Beginning with the first line of the data below, set down each line exactly through the line that contains "Task: Click the undo (撤销) icon".

Extracted information: Begin

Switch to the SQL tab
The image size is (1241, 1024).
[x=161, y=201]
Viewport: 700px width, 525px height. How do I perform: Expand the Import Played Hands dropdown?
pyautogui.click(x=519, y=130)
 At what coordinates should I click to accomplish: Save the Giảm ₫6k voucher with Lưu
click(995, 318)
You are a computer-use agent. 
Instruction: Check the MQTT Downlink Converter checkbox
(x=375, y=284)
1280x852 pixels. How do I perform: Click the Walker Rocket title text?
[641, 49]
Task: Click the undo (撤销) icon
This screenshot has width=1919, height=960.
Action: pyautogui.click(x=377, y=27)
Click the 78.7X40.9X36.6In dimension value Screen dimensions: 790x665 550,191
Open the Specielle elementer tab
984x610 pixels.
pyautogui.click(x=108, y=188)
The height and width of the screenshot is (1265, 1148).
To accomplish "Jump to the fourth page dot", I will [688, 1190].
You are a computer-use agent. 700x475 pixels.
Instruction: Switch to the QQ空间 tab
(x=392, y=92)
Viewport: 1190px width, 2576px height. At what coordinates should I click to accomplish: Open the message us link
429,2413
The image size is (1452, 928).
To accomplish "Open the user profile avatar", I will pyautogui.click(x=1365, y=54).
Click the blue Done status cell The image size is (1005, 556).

Extracted information: End

• **Result**
Switch to the SQL tab
The image size is (1241, 1024).
[x=161, y=201]
Viewport: 700px width, 525px height. How do I perform: Expand the Import Played Hands dropdown?
pyautogui.click(x=519, y=130)
 At what coordinates should I click to accomplish: Save the Giảm ₫6k voucher with Lưu
click(995, 318)
You are a computer-use agent. 
Instruction: Check the MQTT Downlink Converter checkbox
(x=375, y=284)
1280x852 pixels. How do I perform: Click the Walker Rocket title text?
[641, 49]
Task: Click the undo (撤销) icon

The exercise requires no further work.